BLOOMINGTON, IND. -- In an effort to address some of the most urgent challenges facing Indiana and the world, Indiana University has launched the most ambitious research program in the university's history.
Indiana University will invest at least $300 million over the next five years in a Grand Challenges research program to develop transformative solutions for some of the planet's most pressing problems. Up to five large-scale research projects will be selected through a competitive review process designed to maximize impact on the state, its economy and the quality of life of Hoosiers.
These projects will address challenges that are too big to ignore -- such as global water supplies; the availability of energy; infectious diseases; harnessing the power of, and protecting, big data; and climate change -- by catalyzing collaborative and interdisciplinary research, as well as new partnerships with community organizations, industry and government.

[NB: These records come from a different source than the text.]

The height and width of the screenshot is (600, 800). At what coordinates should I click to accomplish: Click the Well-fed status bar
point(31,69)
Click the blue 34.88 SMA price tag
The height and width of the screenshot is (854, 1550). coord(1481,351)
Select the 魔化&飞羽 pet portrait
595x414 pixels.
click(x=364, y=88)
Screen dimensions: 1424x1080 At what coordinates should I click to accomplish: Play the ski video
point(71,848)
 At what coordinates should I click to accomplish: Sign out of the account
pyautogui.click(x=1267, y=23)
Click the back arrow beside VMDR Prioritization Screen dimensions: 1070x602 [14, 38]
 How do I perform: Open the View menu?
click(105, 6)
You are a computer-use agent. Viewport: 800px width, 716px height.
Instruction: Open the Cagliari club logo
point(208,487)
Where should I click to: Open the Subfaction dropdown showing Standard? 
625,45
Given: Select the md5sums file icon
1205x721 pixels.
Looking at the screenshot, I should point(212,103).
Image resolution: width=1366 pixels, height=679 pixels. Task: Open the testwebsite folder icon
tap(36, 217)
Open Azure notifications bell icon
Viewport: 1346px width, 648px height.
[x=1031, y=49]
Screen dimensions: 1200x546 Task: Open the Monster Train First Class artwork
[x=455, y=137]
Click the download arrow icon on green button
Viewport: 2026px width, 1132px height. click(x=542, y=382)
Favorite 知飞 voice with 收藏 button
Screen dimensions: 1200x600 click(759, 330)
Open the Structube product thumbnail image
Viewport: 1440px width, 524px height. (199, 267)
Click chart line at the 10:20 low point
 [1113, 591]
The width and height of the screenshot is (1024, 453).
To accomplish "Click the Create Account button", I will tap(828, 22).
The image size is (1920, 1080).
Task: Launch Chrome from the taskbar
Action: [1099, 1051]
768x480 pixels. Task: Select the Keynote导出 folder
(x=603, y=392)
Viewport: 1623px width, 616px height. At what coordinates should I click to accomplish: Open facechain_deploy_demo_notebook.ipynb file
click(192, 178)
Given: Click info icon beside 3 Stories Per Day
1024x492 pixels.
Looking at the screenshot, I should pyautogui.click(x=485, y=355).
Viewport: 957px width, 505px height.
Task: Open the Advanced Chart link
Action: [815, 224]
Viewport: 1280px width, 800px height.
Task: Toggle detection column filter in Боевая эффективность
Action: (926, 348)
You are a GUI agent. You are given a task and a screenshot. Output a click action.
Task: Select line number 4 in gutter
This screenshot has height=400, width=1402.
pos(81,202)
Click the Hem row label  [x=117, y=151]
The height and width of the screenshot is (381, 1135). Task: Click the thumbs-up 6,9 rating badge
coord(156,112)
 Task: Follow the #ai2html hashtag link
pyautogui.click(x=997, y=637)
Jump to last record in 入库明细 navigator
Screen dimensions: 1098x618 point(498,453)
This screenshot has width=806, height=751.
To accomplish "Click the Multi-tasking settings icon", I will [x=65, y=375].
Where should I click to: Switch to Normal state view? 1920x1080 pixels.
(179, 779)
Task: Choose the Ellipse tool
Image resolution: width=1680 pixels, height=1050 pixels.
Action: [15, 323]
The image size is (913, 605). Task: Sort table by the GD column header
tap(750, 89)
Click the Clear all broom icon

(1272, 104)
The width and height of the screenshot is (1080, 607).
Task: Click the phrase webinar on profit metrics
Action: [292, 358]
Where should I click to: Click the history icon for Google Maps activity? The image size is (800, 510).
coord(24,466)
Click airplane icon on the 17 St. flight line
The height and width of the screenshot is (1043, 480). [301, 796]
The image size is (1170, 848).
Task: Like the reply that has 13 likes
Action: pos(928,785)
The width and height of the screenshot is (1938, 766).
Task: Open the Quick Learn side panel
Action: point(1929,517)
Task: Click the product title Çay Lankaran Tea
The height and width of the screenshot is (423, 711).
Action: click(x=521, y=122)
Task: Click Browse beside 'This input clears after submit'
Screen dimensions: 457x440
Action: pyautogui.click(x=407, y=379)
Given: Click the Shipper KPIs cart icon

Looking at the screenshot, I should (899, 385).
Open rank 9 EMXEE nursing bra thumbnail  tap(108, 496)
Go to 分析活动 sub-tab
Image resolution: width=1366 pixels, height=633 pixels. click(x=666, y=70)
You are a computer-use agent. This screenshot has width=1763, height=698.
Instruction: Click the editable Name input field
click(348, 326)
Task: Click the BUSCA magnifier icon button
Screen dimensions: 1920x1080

As the first major step in the program, the university announced this week that it has requested preliminary proposals from faculty teams for the first two Grand Challenge grants, which are expected to be funded starting in the fall of 2016. The university plans to fund three to five projects between now and its bicentennial in 2020.
"As one of the nation's leading research universities, Indiana University has a special opportunity -- and responsibility -- to drive large-scale research, discovery and innovation to help address some of the most pressing challenges facing our state, nation and world today," said Indiana University President Michael A. McRobbie. "Grand Challenges initiatives will be few, large, focused and measured by their impact. They will allow us to work in new and creative ways at the scale necessary to make a real difference on such global issues."
The Grand Challenges program, which is part of IU's Bicentennial Strategic Plan, reflects the significant commitment to life-changing research on the part of the IU Board of Trustees and the university administration.
While the university hopes to attract research funding from a variety of sources, much of the financial support for the program is expected to come from careful stewardship of existing funds and reprioritizing of planned expenditures, along with a partnership with the IU Foundation to raise new monies.
McRobbie's office, IU Bloomington, Indiana University-Purdue University Indianapolis and the IU School of Medicine have all committed substantial funds to the Grand Challenges program. Faculty members will be encouraged to work with their colleagues across disciplinary lines, across campus borders and with researchers at Purdue so their work achieves the greatest impact possible.
With the Grand Challenges program, IU joins a small number of U.S. universities in recent years, such as Princeton, UCLA and New York University, that have committed significant funding to tackling the most pressing challenges facing the world today and in the future. The program is expected to transform the research enterprise at Indiana University through strategic hires and by substantially enhancing the volume, quality and impact of research at IU. Each Grand Challenges initiative will include up to 30 new faculty positions, as well as support for faculty startup needs, graduate students, postdoctoral fellows, equipment and facilities.
Vice President for Research Fred H. Cate, whose office will manage the program, said he expects to see a diverse array of proposals by the preliminary proposal deadline of Nov. 9. About five teams will be notified no later than Jan. 8, 2016, that they have been invited to submit full proposals by April 17, 2016, for final consideration. Specific requirements for proposals can be found in the formal request for proposals.
"The IU Grand Challenges program will invest in research that will substantially and tangibly impact local communities, the state, the nation and the world," Cate said. "Grand Challenges initiatives will draw strategically on IU's existing strengths and have an impact on both the state and the university for decades to come."
McRobbie has named a steering committee made up of Cate and seven other IU leaders: Executive Vice President for University Academic Affairs John Applegate; Vice President for University Clinical Affairs Jay Hess; Executive Vice President and IUPUI Chancellor Nasser Paydar; Executive Vice President and IU Bloomington Provost Lauren Robel; IU Foundation President and CEO Daniel C. Smith; Vice President for Engagement William B. Stephan; and Vice President for Information Technology and CIO Brad Wheeler.
Proposals will be reviewed and recommended by a nine-member Grand Challenges Review Committee. An External Advisory Board of business, nonprofit, and community leaders from around the state will provide guidance for the Grand Challenges program and the selection, implementation and review of specific initiatives.